Marcela Virginia Rodríguez (born 23 February 1965) is an Argentine politician who served as National Deputy for Buenos Aires Province from 2001 to 2013. She was a member of the Civic Coalition ARI from the party's foundation up to 2011, when she left in disagreement with leader and founder Elisa Carrio's stance on gay marriage.

==Early life and career==
Rodríguez was born in Buenos Aires on 23 February 1965. She studied law at the University of Buenos Aires and counts with a Master of Law degree from Yale University. She worked as a researcher at the World Bank and was later appointed as co-director of the Women's Centre at Vicente López Partido.

==Political career==
In the 2001 legislative election, Rodríguez ran for a seat in the Argentine Chamber of Deputies as part of the Argentinos por una República de Iguales list in Buenos Aires Province. She was later re-elected in 2005 for the Civic Coalition and in 2009 for the Social and Civic Agreement list.

From 2002 to 2006 she was the Chamber of Deputies representative to the Council of Magistracy of the Nation. Later, from 2007 to 2009, she was Third Vice President of the Chamber.

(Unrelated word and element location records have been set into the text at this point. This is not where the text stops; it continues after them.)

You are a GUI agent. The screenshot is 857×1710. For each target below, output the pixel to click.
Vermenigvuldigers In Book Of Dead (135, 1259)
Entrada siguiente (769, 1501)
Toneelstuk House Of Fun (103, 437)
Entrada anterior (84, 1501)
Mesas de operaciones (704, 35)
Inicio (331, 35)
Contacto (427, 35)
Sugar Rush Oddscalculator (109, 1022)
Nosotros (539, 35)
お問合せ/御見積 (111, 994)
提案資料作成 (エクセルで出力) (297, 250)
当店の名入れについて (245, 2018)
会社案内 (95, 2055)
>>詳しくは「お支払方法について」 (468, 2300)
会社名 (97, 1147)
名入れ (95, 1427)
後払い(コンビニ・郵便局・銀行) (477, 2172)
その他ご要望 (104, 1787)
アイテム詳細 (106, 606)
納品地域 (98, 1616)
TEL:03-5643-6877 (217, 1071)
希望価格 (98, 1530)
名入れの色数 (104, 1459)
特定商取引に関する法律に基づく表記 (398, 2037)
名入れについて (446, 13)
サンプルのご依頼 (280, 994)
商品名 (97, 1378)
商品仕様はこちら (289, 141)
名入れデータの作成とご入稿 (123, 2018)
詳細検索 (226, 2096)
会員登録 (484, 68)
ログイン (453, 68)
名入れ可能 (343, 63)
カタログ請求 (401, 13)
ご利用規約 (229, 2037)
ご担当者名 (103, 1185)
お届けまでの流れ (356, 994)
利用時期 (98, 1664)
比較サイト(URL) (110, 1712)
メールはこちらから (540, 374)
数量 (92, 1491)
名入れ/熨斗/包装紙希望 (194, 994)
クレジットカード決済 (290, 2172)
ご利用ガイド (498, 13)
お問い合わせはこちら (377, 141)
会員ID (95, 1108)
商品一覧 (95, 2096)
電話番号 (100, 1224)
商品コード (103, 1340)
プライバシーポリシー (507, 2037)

Openly lesbian, Rodríguez voted in favor of the legalization of same-sex marriage in 2010, and later backed the progressive 2012 Gender Identity Bill. Her votes in favor of these bills put her at odds with Civic Coalition leader and founder Elisa Carrió, who voted against gay marriage and excused herself by saying she "had a lesbian friend", referring to Rodríguez. This was later said to be Rodríguez's reason for leaving the party and forming her own parliamentary group.

Her mandate as deputy ended in 2013; she did not seek re-election. Since then she has taught classes at the University of Buenos Aires and Universidad de Palermo.